American Airlines Case in New York Highlights Problems with Hotel Taxes
July 23, 2008
If you’ve stayed in a hotel room in the United States, you probably paid tax on it. Not just your share of the hotel’s property tax and income taxes (embedded in the price), and not even the sales tax imposed on the transaction. Virtually every city (or other local government unit) imposes a separate (higher) tax on hotel stays.
Today at the National Conference of State Legislators in New Orleans, one speaker referred to raising hotel taxes as a great way to raise new revenue “without taxing your own folks.” That’s certainly true in a narrow parochial sense. But when everyone imposes a huge tax on hotel rooms, we’re all taxing each other.
Take New York City for instance, according to an editorial in yesterday’s New York Sun:
A $200 a night hotel room in the city is already subject to an 8.375% city and state sales and use tax – $16.75. There’s a $1.50 a room tax on top of that to pay for the “Javits Center Expansion,” which has not happened and doesn’t have much prospect of happening. Add in the current 5% tax and the $2 flat fee and it brings the total current tax on a $200-a-night Manhattan hotel room to $30.25.
That’s over 15 percent! Even though this tax is grossly disproportionate to the tax on other transactions (in New York’s case, nearly twice as much), the people paying it are not residents so they can’t vote the bums out of office. Indeed, hotel taxes can often be imposed by hazy unelected entities that dedicate the money to pet projects that probably otherwise wouldn’t survive legislative scrutiny and weighing of competing uses for scarce taxpayer dollars.
States often make this tax exporting to out-of-staters explicit by exempting residents from paying hotel taxes. In Mississippi, for instance, state legislators recently raised the hotel tax in Jackson, but exempted stays longer than 30 days (state legislators often rent hotels for the 90-120 day legislative sessions).
Besides the artificiality of the line-drawing (why are stays of 29 days less valuable than stays of 31?), it opens up a loophole to avoid the tax, as American Airlines recently did in New York City:
A body that decides city tax issues, the Tax Appeals Tribunal, ruled earlier this summer that American Airlines did not have to pay more than $200,000 in hotel taxes because of its permanent resident status, meaning it keeps rooms at a hotel for 180 or more consecutive days.[…]
“If a person rented one room at the Waldorf-Astoria for six months, and then invited 150 guests to the hotel for a wedding party, he wouldn’t have to pay hotel taxes on any of their rooms,” an official involved with the case, who requested anonymity because it is ongoing, said. “I think it leads to an unreasonable result.”
Basically, American rented a bunch of rooms (the number varied by month), but because it had at least one room for 180 days, it becomes exempt from paying hotel tax on all the rooms. This strange result occurred for two reasons. First, there was bad draftsmanship on the part of the city-essentially if you rent one hotel room for 180 days, you (as a person, or corporate person) are then exempt for any other hotel rooms you rent for the rest of the year. That may not have been the intent of the law’s drafters, but it’s how they wrote it.

Collected data
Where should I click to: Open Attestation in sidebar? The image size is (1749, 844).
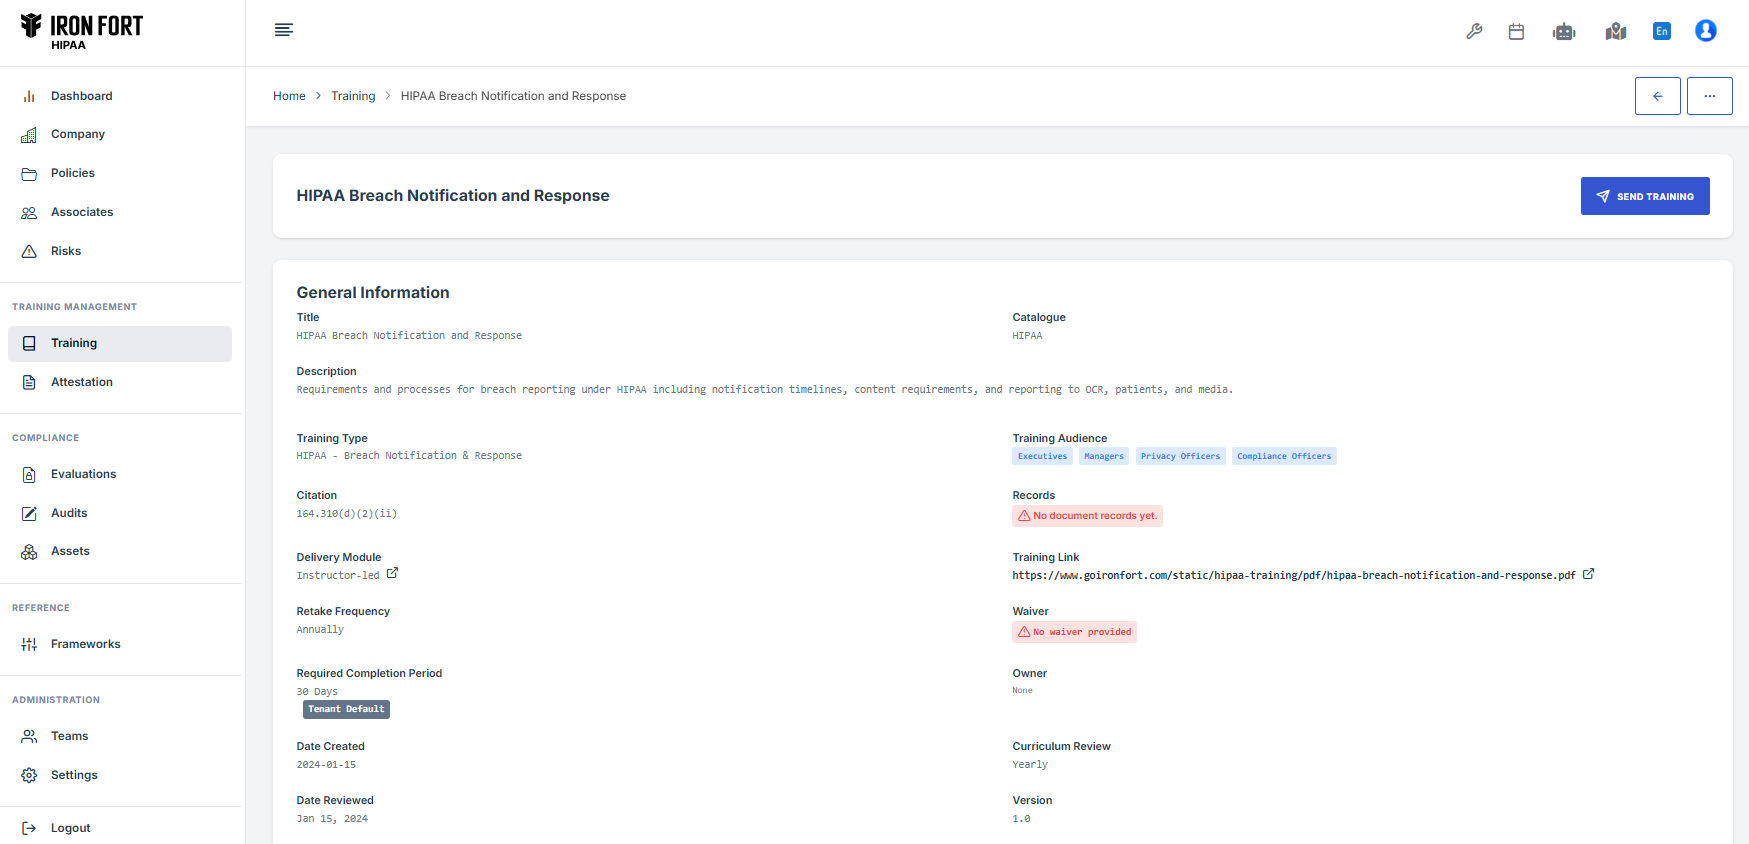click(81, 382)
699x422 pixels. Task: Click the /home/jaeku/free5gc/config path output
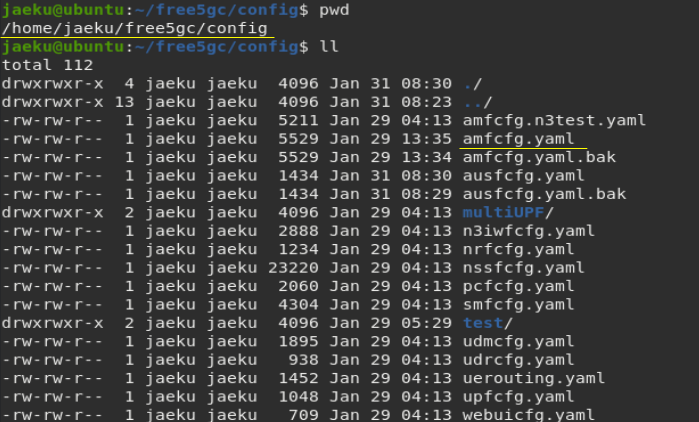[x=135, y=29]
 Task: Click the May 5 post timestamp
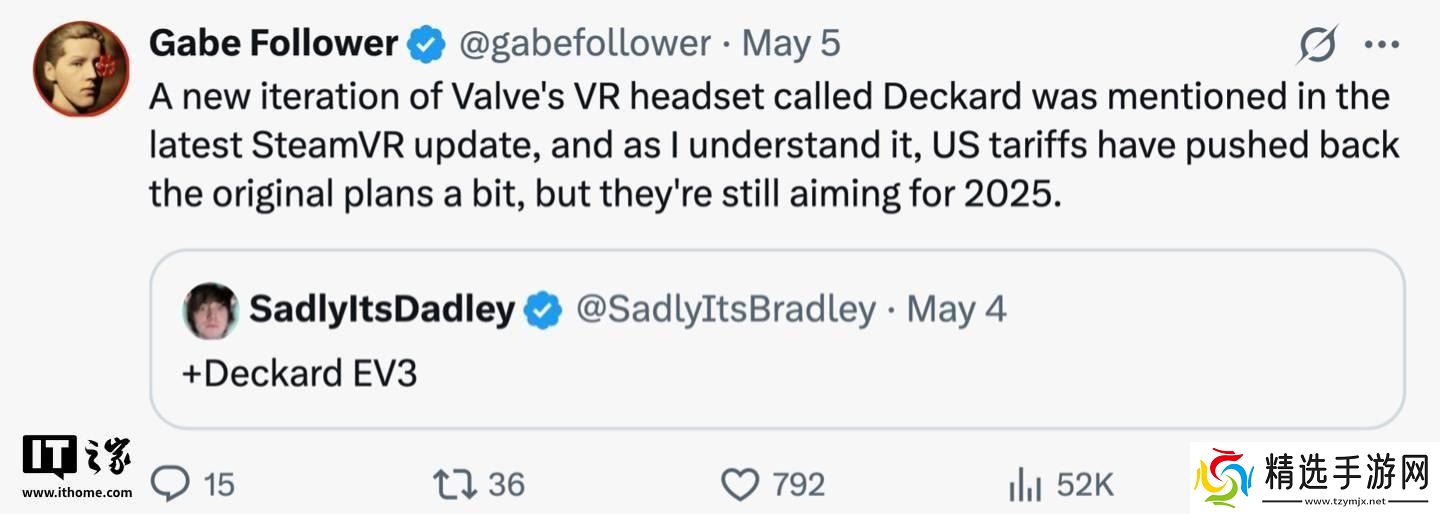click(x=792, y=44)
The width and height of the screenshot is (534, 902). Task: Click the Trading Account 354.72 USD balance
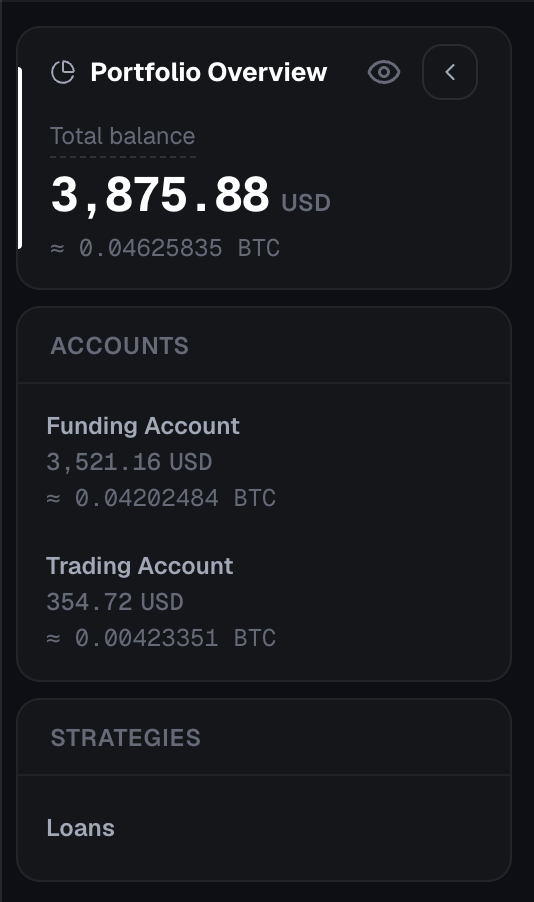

Brief: In the article on hotel taxes, what does the New York Sun editorial give as the total current tax on a $200-a-night Manhattan hotel room?

Output for this exercise: $30.25